Now an innovative technique is looking to reduce these unnecessary procedures.
It’s a terrifying moment for any woman. A doctor says they have found something during her mammogram.
Karen Drukker, Ph.D., University of Chicago says, ” Many women are recalled unnecessarily, which causes anxiety. Do I have cancer or not? “
An abnormal finding on the mammogram can lead to a biopsy, which can be invasive.
A majority of the time, the finding turns out to be benign.
That’s why researchers are studying a new technique called three-compartment breast imaging, or 3CB.
Maryellen Giger, Ph.D., University of Chicago says, ” That is imaging, x-ray imaging that uses x-rays of multiple energies so that you can characterize the tumor and tissue. ”
” It can measure the three compartments of breast tissue, which are water, lipid, and protein, ” continues Karen Drukker.
By measuring these components and using an artificial intelligence method developed by Professor Giger called Mammography Radiomics, the team can find different digital characteristics to help distinguish a cancerous tumor from a non-cancerous one.
They tested this technique on more than 100 patient mammograms.
Karen Drukker says, ” We were able to reduce the number of biopsies by about 30 percent. ”
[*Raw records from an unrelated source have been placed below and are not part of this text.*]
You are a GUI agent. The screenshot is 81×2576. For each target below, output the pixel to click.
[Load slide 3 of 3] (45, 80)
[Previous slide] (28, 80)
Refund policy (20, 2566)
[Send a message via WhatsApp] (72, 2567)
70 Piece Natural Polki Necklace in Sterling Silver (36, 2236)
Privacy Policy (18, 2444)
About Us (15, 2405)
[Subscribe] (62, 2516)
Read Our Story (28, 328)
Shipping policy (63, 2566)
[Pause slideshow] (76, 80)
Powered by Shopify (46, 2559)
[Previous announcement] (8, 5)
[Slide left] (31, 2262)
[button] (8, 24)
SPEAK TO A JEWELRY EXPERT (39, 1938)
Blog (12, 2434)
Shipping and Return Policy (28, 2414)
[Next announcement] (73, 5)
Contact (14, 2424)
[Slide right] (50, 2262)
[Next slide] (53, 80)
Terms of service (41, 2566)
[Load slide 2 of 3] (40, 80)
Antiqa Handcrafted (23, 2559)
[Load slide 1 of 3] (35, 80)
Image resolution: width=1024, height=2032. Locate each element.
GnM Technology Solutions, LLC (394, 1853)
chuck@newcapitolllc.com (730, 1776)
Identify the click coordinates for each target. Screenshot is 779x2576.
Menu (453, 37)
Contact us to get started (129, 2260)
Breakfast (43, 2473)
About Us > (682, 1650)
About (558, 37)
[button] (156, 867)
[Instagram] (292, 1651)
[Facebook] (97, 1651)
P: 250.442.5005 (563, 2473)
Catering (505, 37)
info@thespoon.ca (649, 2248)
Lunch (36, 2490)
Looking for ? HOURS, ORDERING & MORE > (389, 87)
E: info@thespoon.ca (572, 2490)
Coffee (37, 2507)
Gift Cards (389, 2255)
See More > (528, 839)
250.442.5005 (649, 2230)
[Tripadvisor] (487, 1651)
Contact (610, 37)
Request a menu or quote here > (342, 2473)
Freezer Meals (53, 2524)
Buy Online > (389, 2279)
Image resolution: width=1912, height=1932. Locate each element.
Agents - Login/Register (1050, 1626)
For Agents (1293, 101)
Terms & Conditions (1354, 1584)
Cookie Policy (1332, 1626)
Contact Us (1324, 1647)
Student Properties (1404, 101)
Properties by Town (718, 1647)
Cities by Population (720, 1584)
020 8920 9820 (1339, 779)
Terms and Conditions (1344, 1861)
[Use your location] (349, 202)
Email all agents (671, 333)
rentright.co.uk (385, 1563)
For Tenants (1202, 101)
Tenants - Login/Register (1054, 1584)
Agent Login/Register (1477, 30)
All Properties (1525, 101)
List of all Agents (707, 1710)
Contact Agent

While also increasing the ability to predict cancer from 32% to 50% compared to visual interpretation alone.
An added benefit is that this technique is not invasive.
The team is able to get all this extra information with only a ten percent additional dose of radiation during the mammogram.
Further testing still needs to be done before this technique can be available to patients.
The next step for the team is to study this technique on 3D mammograms.